» Material provided:
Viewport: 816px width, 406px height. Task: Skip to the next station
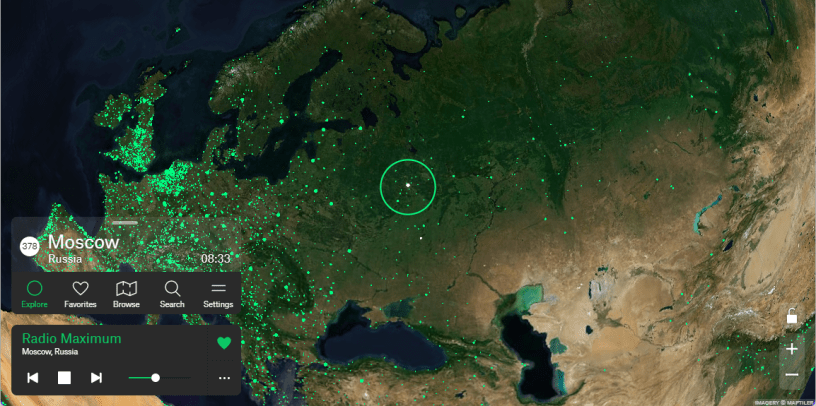96,377
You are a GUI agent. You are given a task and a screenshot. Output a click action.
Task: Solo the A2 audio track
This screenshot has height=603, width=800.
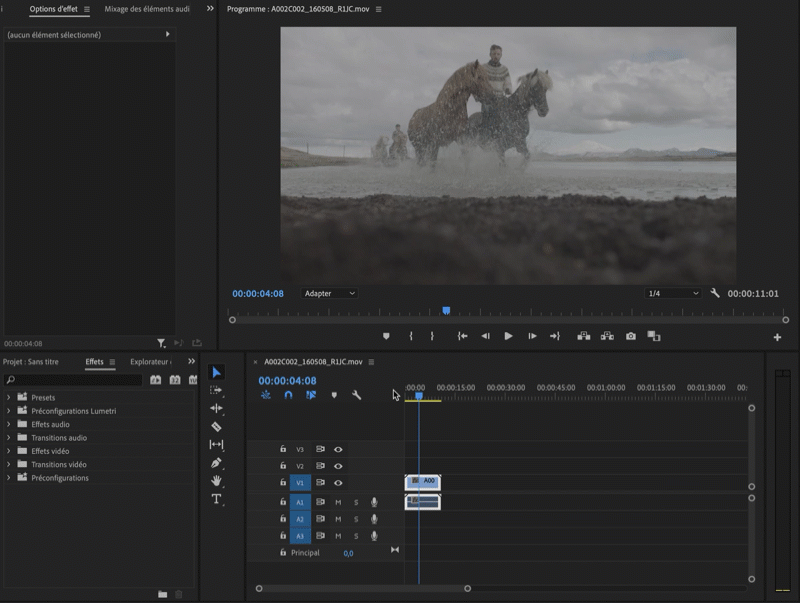(355, 519)
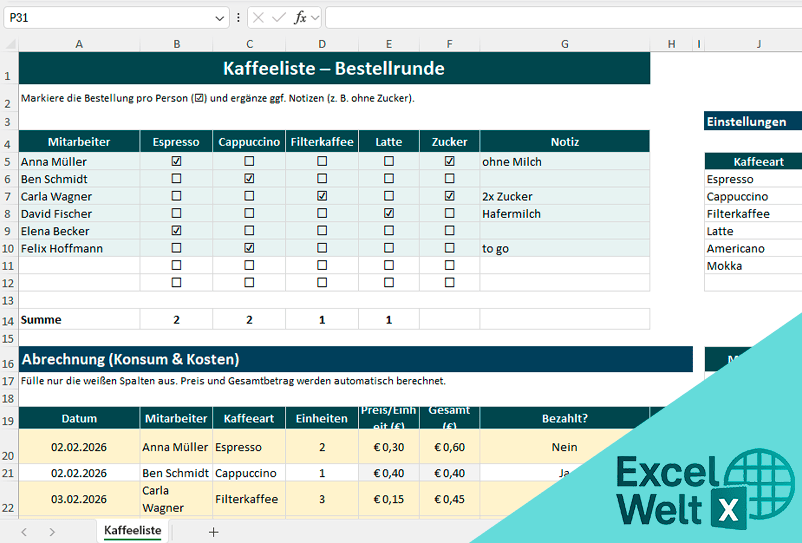This screenshot has width=802, height=543.
Task: Select column G header
Action: [565, 44]
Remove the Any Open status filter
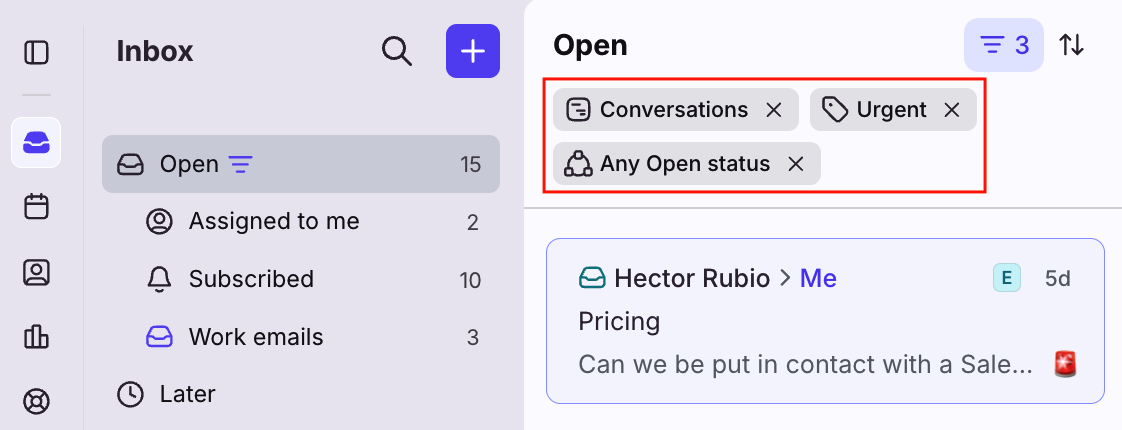Viewport: 1122px width, 430px height. pyautogui.click(x=795, y=164)
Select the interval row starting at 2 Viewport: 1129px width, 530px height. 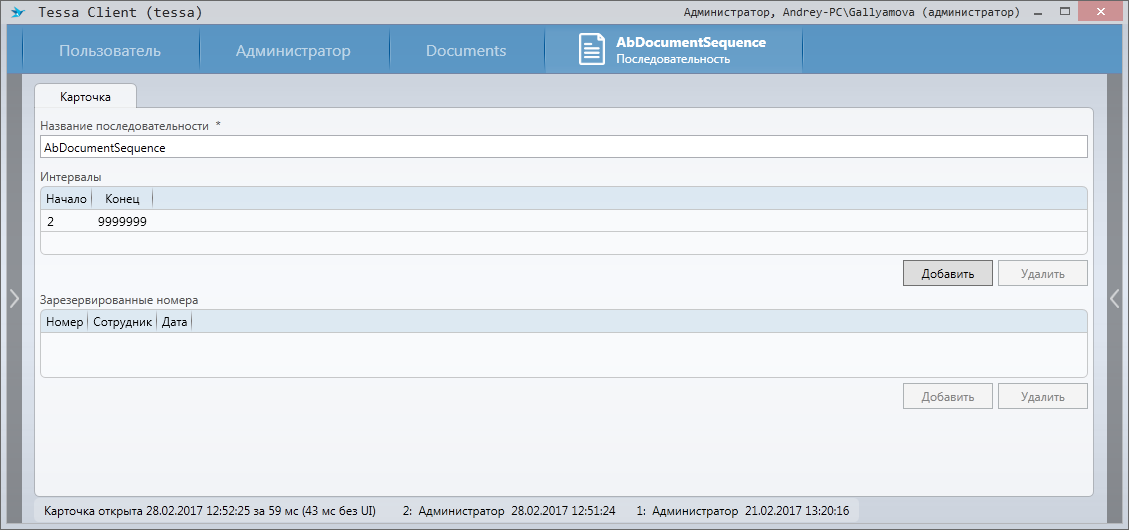click(x=300, y=221)
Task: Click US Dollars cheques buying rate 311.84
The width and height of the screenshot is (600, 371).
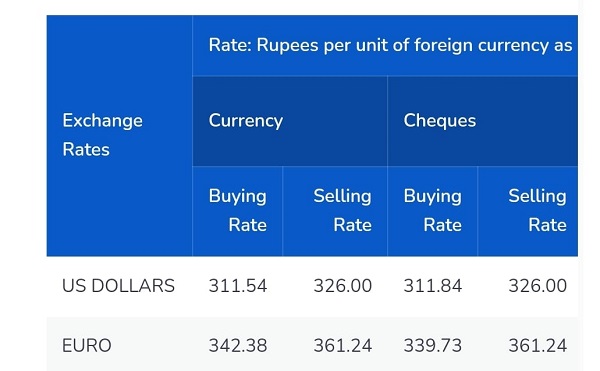Action: [x=433, y=286]
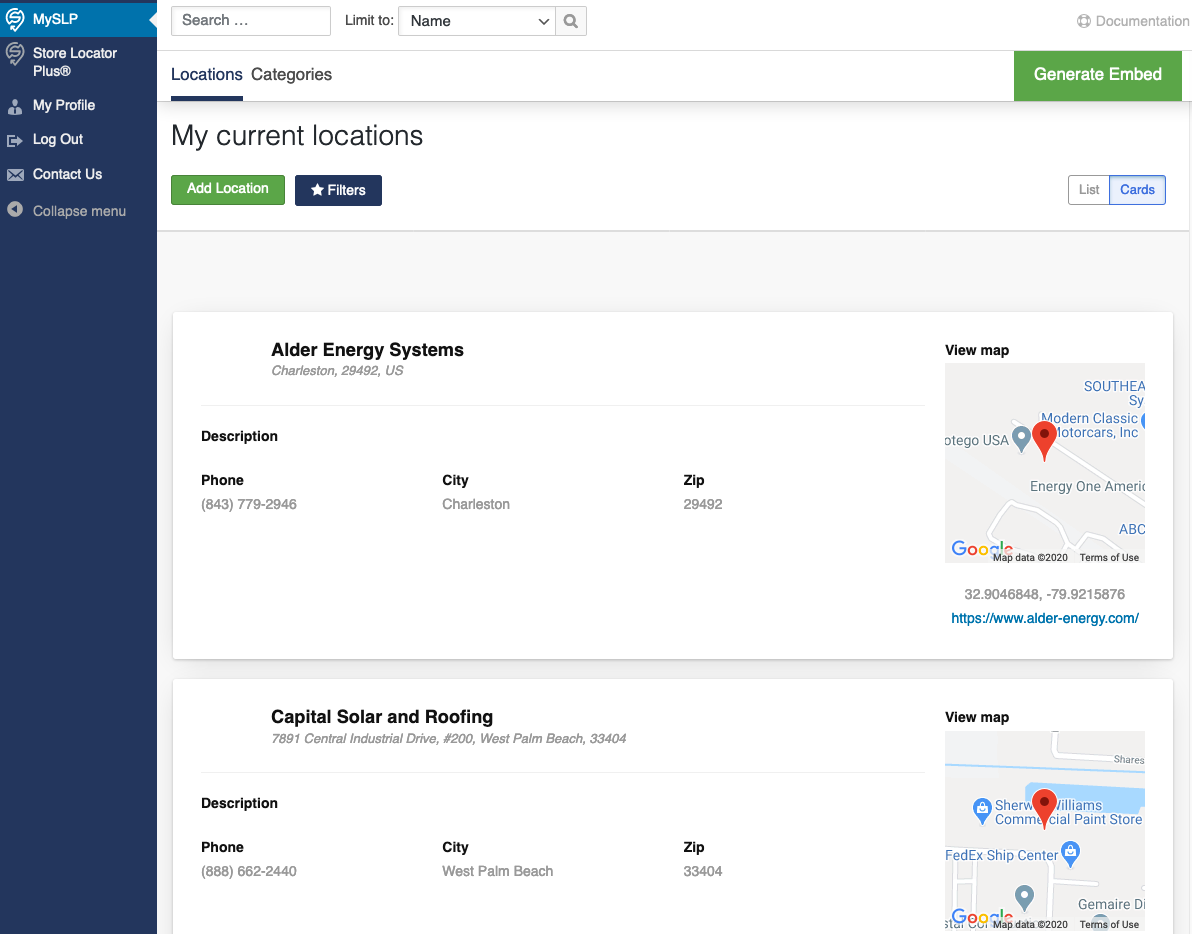Viewport: 1192px width, 934px height.
Task: Open Documentation via the globe icon
Action: pos(1083,20)
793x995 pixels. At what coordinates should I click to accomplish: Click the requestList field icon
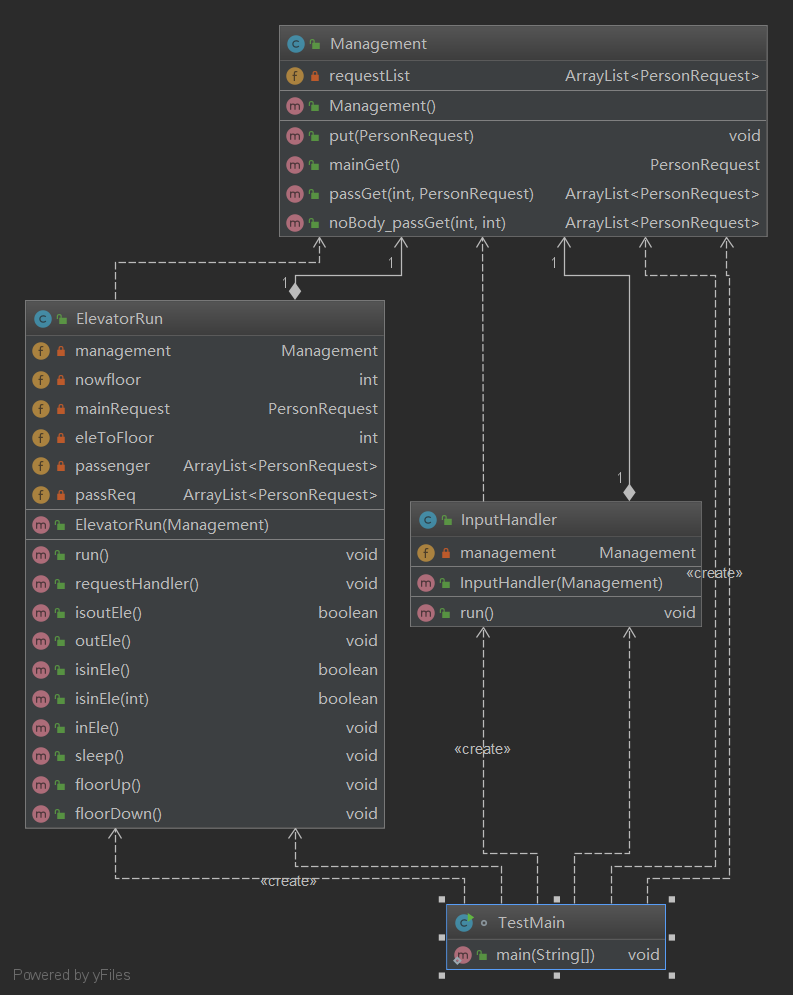(x=295, y=75)
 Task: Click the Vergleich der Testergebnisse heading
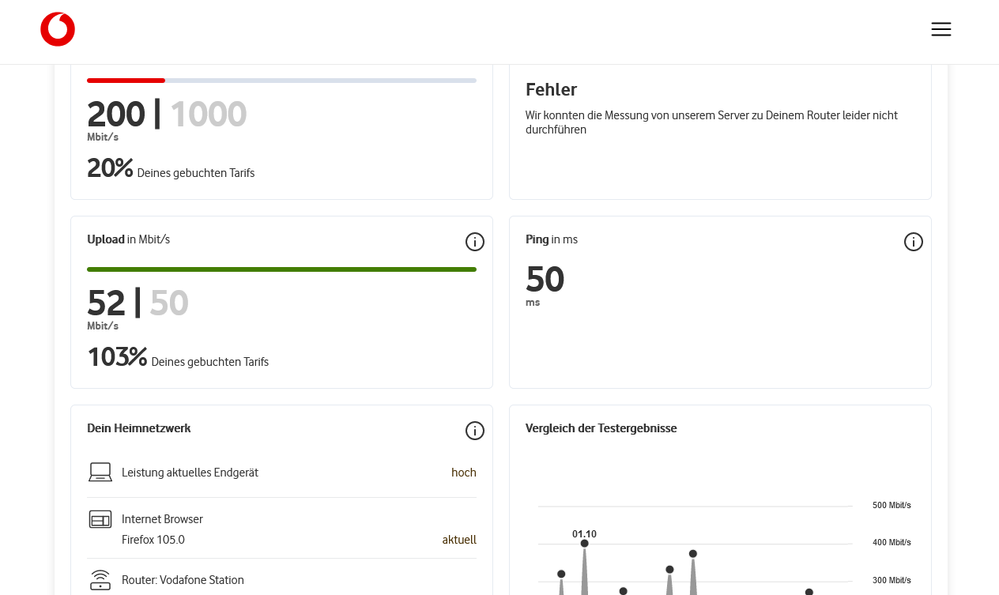[601, 428]
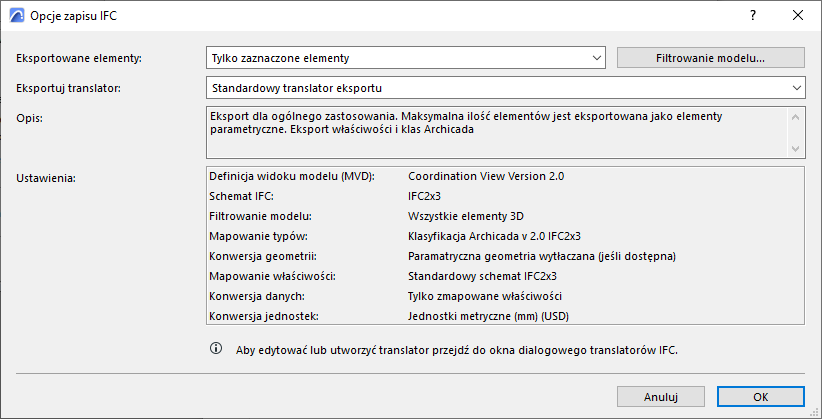Click the Archicad logo icon in title bar

click(16, 16)
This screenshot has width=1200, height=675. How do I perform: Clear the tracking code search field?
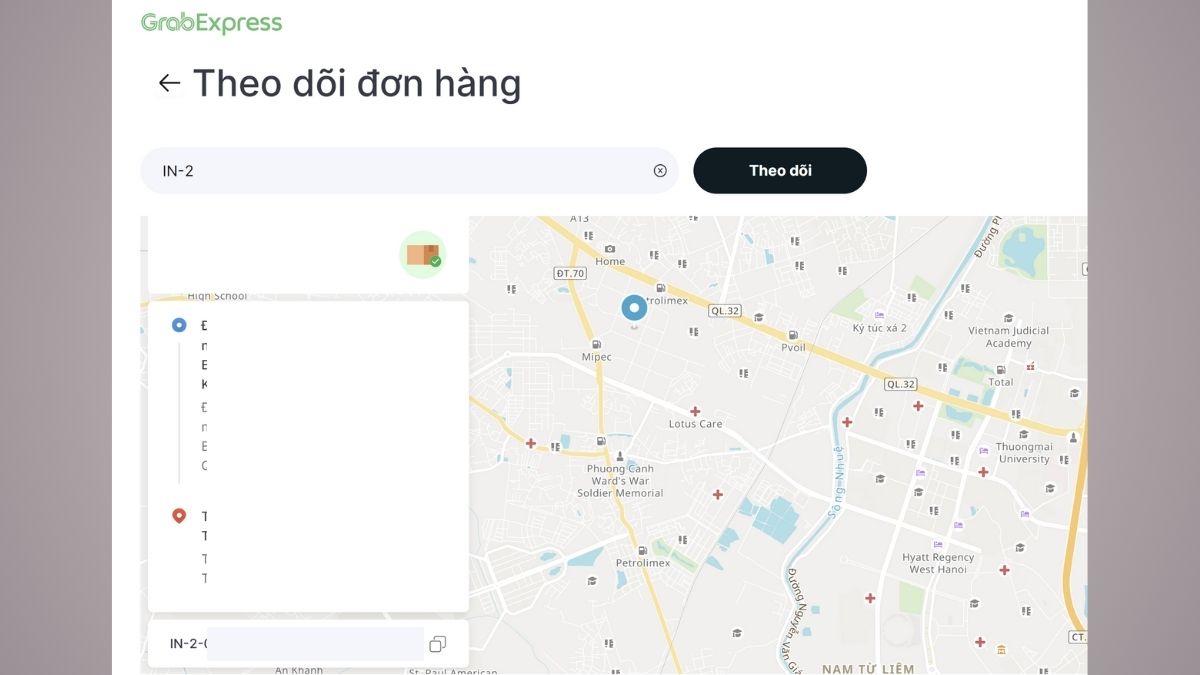coord(660,171)
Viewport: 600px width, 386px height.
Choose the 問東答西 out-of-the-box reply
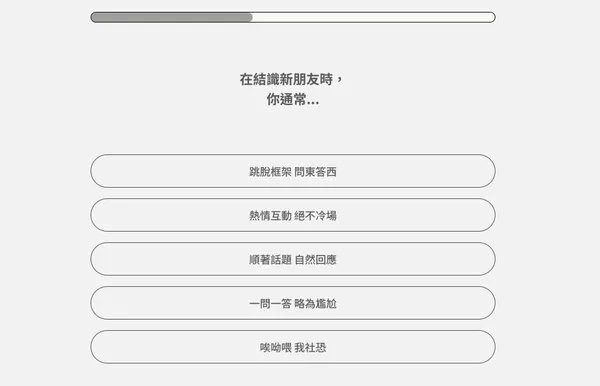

» What needs to be done: The expected answer is an exact copy of the lines from the one containing "Viewport: 600px width, 386px height." through the last line of the entries above, both included, without pictures.

» Output for this exercise:
Viewport: 600px width, 386px height.
Choose the 問東答西 out-of-the-box reply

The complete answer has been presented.